▸ **The request**
Condense the paragraph of the Luke passage below that begins "On one occasion, while the crowd" into a short numbered list of its main events.

▸ **Extract to read**

— BEGIN —

OUR WORK OR HIS?
On one occasion, while the crowd was pressing in on him to hear the
word of God, he was standing by the lake of Gennesaret, and he saw
two boats by the lake, but the fishermen had gone out of them and
were washing their nets. Getting into one of the boats, which was
Simon’s, he asked him to put out a little from the land. And he sat down
and taught the people from the boat. And when he had finished speaking, he
said to Simon, “Put out into the deep and let down your nets for a
catch.” And Simon answered, “Master, we toiled all night and took
nothing! But at your word I will let down the nets.” And when they had
done this, they enclosed a large number of fish,
and their nets were breaking. They signaled to their partners in the
other boat to come and help them. And they came and filled both the boats,
so that they began to sink. But when Simon Peter saw it, he fell down at Jesus’ knees, saying, “Depart from me,
for I am a sinful man, O Lord.” For he and all who were with him were
astonished at the catch of fish that they had taken, and so also were
James and John, sons of Zebedee, who were partners with Simon. And Jesus said
to Simon, “Do not be afraid; from now on you will be catching
men.” And when they had brought their boats to land, they left
everything and followed him.
Luke 5:1-11
There
is more to following Jesus than getting saved, joining a church, and then living
a “good clean Christian life” until the trumpet blows.

— END —

▸ **Dataset content**
— BEGIN —

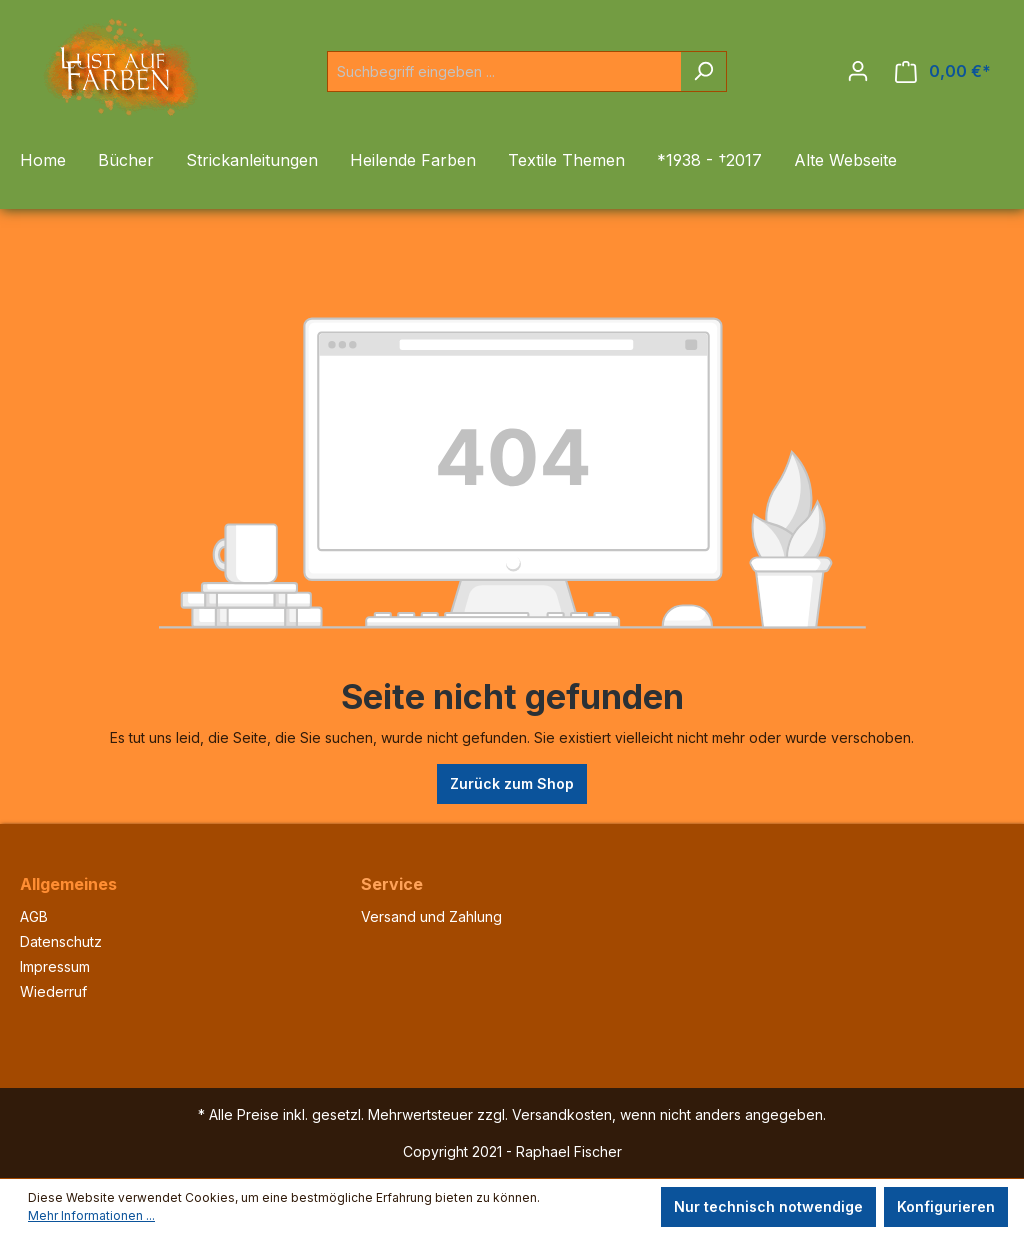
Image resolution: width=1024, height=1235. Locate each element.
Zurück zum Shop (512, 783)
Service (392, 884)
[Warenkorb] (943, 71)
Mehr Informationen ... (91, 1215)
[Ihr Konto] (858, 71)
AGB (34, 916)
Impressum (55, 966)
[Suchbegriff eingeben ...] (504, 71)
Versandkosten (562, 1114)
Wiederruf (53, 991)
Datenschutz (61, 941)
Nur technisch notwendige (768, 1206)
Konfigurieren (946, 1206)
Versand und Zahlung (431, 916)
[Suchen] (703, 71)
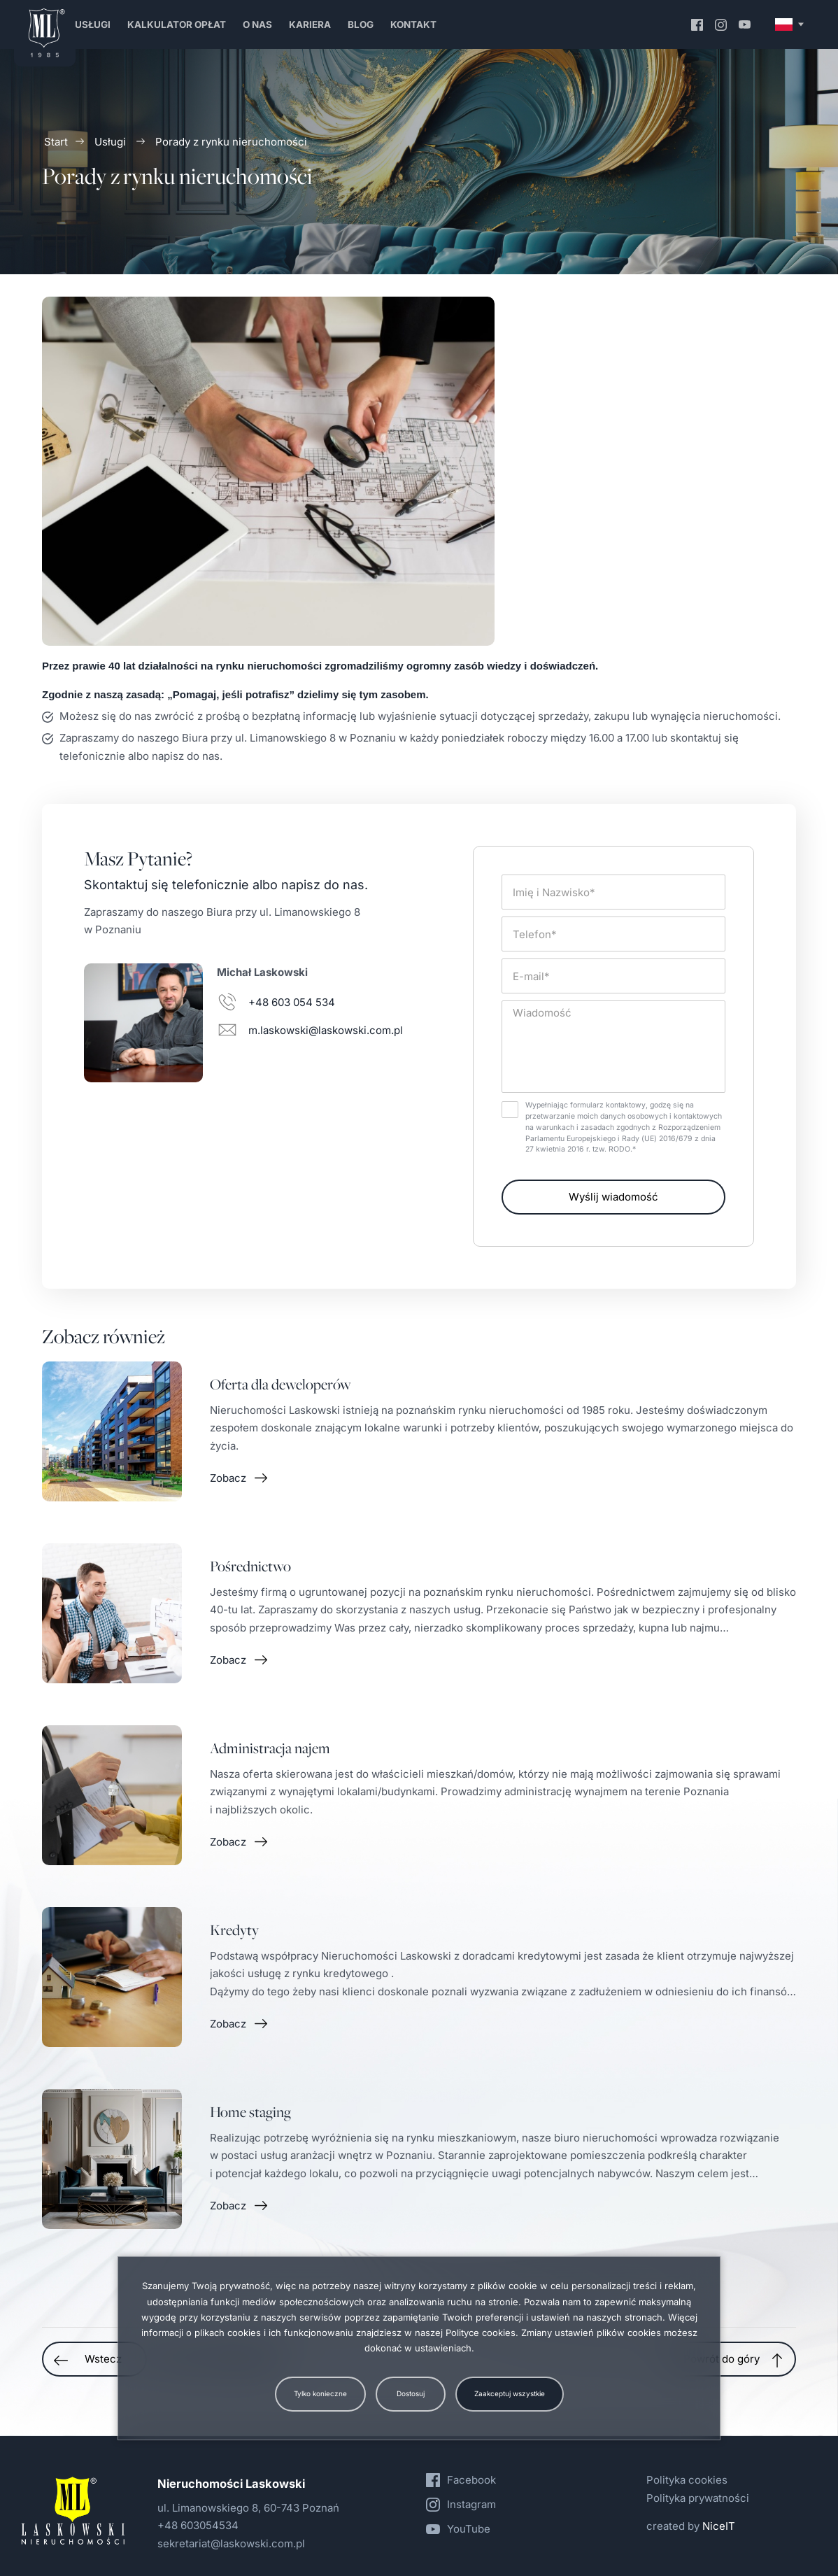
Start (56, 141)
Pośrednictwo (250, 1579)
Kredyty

— END —

▸ **Solution below**
1. While a crowd pressed in to hear the word of God by the lake of Gennesaret, Jesus saw two boats whose fishermen had left them to wash their nets.
2. He got into Simon's boat, had him put out a little from the land, and taught the people from it.
3. He then told Simon to put out into the deep and let down the nets. Simon said they had toiled all night and caught nothing, but he obeyed.
4. The nets enclosed so many fish that they began to break. The partners in the other boat came to help, and both boats filled until they began to sink.
5. Simon Peter fell at Jesus' knees, saying, "Depart from me, for I am a sinful man, O Lord." He and all who were with him were astonished at the catch, and so were James and John, sons of Zebedee.
6. Jesus told Simon not to be afraid, because from now on he would be catching men.
7. After bringing their boats to land, they left everything and followed him.